Erro 5 — Sem DPO visível

Sintoma: titular quer exercer direito e não encontra canal. Vira reclamação direto na ANPD.

Correção: e-mail dedicado, facilmente localizável no rodapé do site e na Política de Privacidade.

Multas reais aplicadas (referência 2024-2025)

A ANPD publica decisões. Alguns casos relevantes:

  • Empresa de pequeno porte por vazamento de dados: advertência + obrigação de adequação
  • Empresa média por não responder titular: multa R$ 14.400
  • Empresa grande (não imobiliária) por tratamento excessivo: multa R$ 48 milhões
  • Reincidência é agravante severo

A tendência é crescente em frequência e valor. Imobiliária com processo mínimo documentado tem defesa muito mais robusta — normalmente, advertência vira multa só em caso de má-fé ou omissão deliberada.

Conclusão

LGPD não é projeto de 6 meses com consultoria cara. Para imobiliária PME, é um sprint de 3-4 semanas de trabalho focado + 2-5 horas/mês de manutenção.

O principal ganho não é evitar multa — é permitir que a operação cresça sem virar dor. Time comercial confiante de que o que faz é legítimo, cliente confiante de que os dados estão seguros, corretor confiante de que a abordagem respeita a lei.

Se você está pensando em escalar captação de corretor com base LGPD-first, a demonstração do CreciFlow mostra na prática como a origem dos dados + tratamento + canal de oposição ficam documentados. 5 a 10 minutos no WhatsApp — ver como funciona.

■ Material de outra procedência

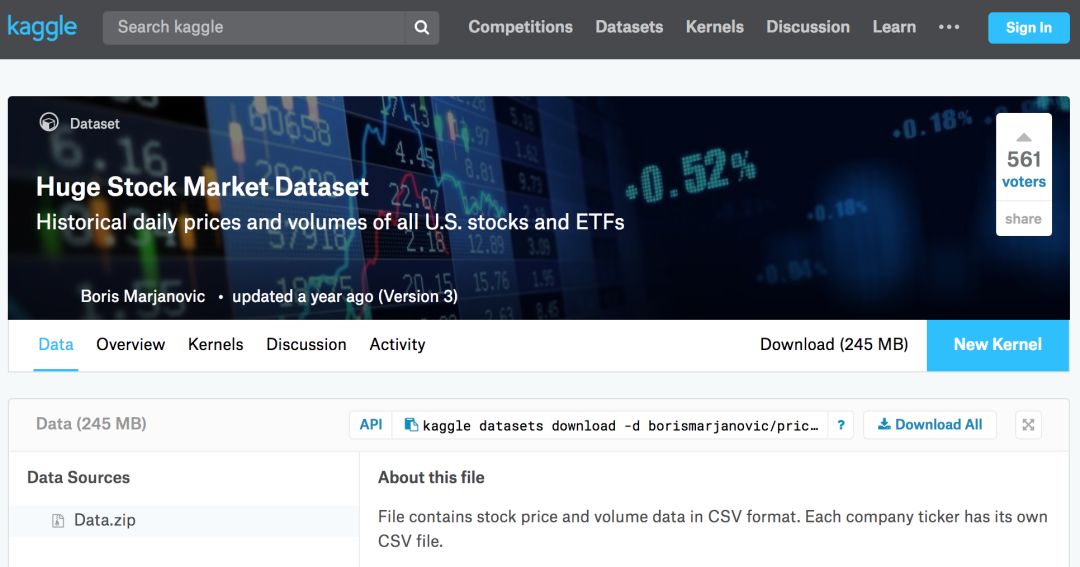The height and width of the screenshot is (567, 1080).
Task: Click the upvote arrow above 561
Action: point(1023,137)

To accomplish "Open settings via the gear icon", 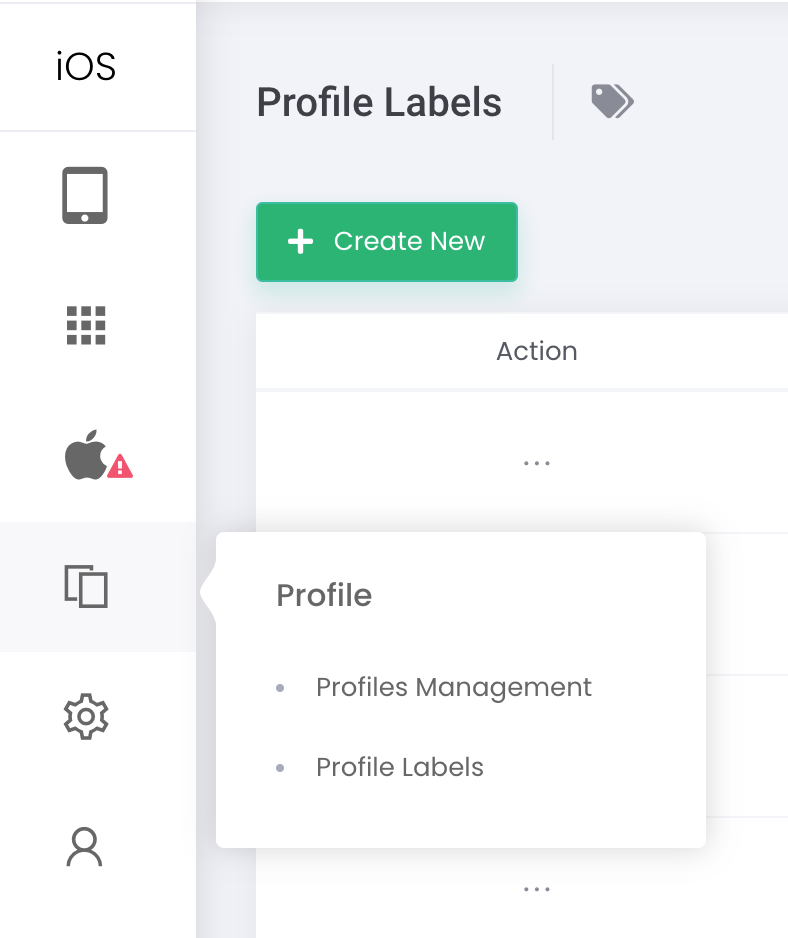I will click(86, 717).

Para detalhes específicos sobre origem dos dados do CRECI, ver LGPD e origem dos dados.

Perguntas frequentes

Imobiliária precisa ter encarregado (DPO) pela LGPD?+

A LGPD não obriga toda empresa a ter DPO formal, mas exige que um responsável pelo tratamento esteja designado publicamente (art. 41). Para imobiliárias com volume relevante de dados (>1000 titulares ativos), designar DPO é fortemente recomendado.

Posso usar dados públicos do CRECI pra prospectar corretores?+

Sim, com base legal sólida. Art. 7º IV da LGPD permite tratamento de dados tornados manifestamente públicos pelo titular. O art. 7º IX autoriza o tratamento baseado em legítimo interesse. A combinação dos dois sustenta a prospecção B2B de corretor, desde que a finalidade seja alinhada à profissão pela qual ele está publicamente inscrito.

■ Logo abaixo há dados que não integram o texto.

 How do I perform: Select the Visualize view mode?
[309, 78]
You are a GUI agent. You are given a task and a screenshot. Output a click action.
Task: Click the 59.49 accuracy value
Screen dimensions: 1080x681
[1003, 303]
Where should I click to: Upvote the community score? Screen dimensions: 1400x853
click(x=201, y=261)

O que é legítimo interesse e quando posso usar?+

Legítimo interesse (art. 7º IX) é base legal para tratamento quando há interesse legítimo do controlador, finalidade específica, e direitos do titular são preservados. Requer teste LIA (Legitimate Interest Assessment). Para prospecção B2B usando dados CRECI, é a base mais adequada.

Cliente pede pra apagar dados — como devo responder?+

Você tem até 15 dias para responder formalmente a qualquer solicitação (art. 19). Se for exclusão possível (tratamento por legítimo interesse ou consentimento), executar. Se houver obrigação legal de retenção (fiscal, contrato em vigor), explicar o prazo e a base. Registrar tudo.

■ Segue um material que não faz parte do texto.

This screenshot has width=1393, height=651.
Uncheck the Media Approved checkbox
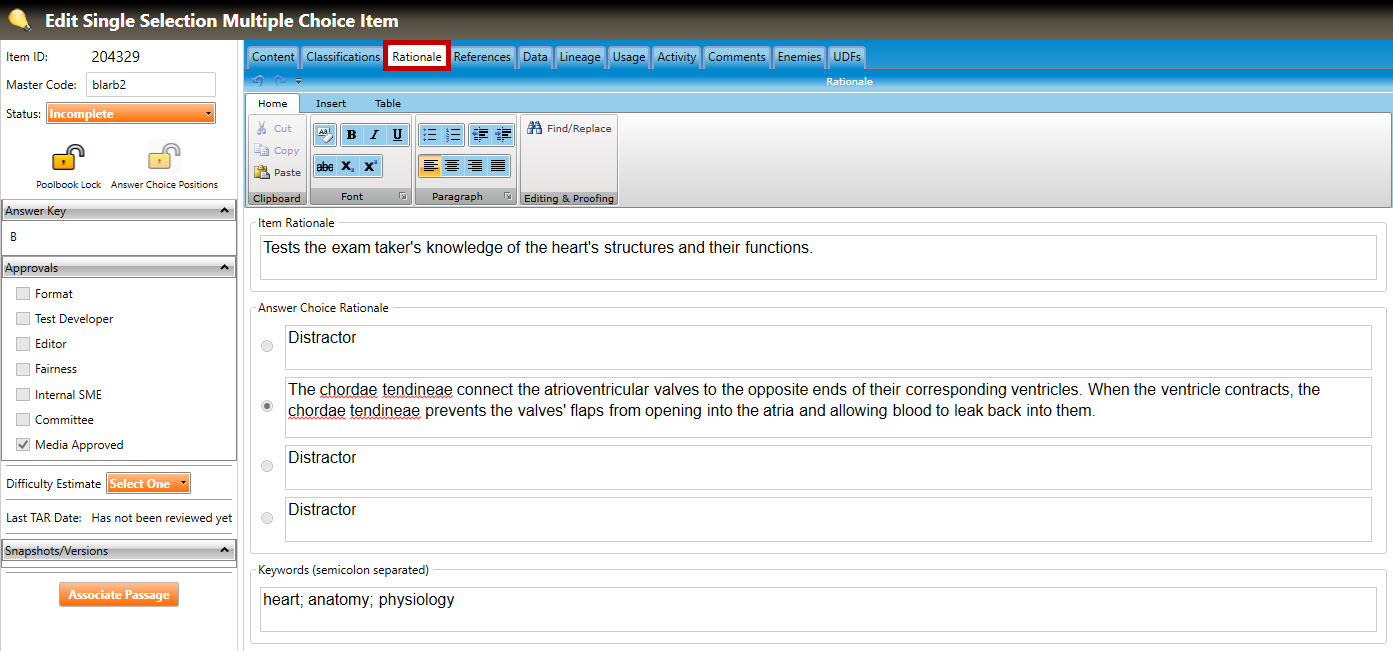click(x=23, y=445)
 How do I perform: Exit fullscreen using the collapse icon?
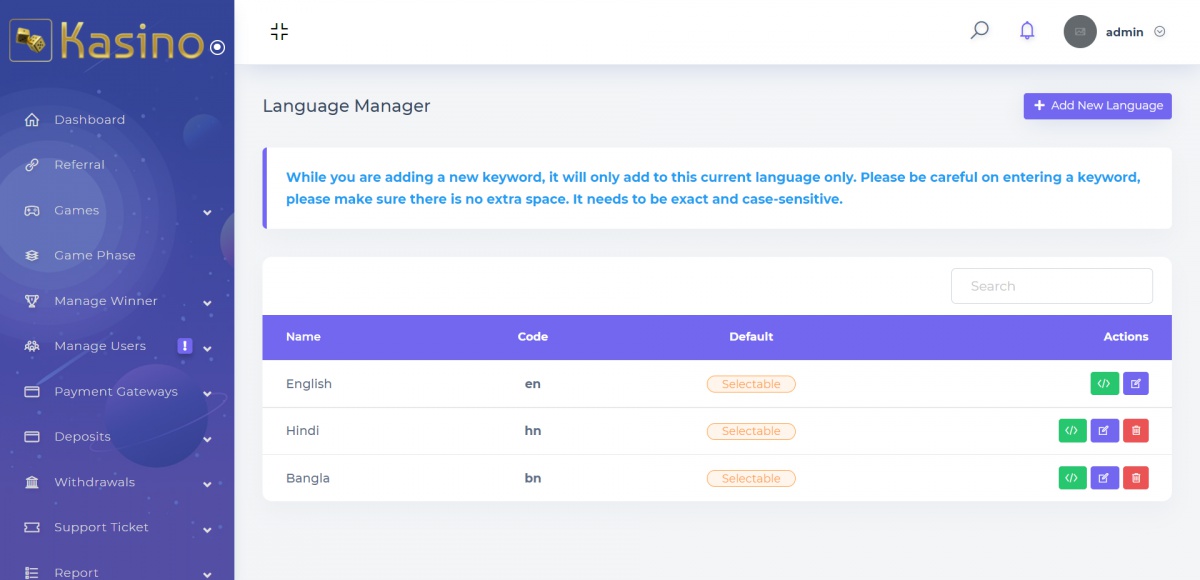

Quanto custa uma multa de LGPD para imobiliária PME?+

Multas podem chegar a 2% do faturamento (limite R$ 50 milhões por infração). Na prática, a ANPD tem aplicado sanções proporcionais — desde advertência até multas de R$ 20 mil a R$ 500 mil em PMEs. Reincidência e falta de cooperação pioram.

Preciso de consentimento pra enviar proposta por WhatsApp?+

Não necessariamente. Se o contato foi obtido publicamente e a mensagem é alinhada à profissão do titular (ex: corretor recebendo convite para parceria imobiliária), legítimo interesse cobre. Se o titular pedir pra parar, você precisa parar — isso é o direito de oposição.

Qual a diferença entre controlador e operador?+

Controlador decide sobre o tratamento (ex: imobiliária que decide prospectar X corretores). Operador executa sob instrução (ex: agência terceirizada que faz as abordagens). Ambos têm responsabilidades, mas o controlador responde primeiro.

Compliance LGPD só importa se eu for grande?+

Não. A ANPD já aplicou sanções em empresas pequenas. O dever de diligência é proporcional ao risco, não ao tamanho. PME que trata dados de milhares de corretores tem risco relevante — precisa de processo mínimo mesmo com equipe reduzida.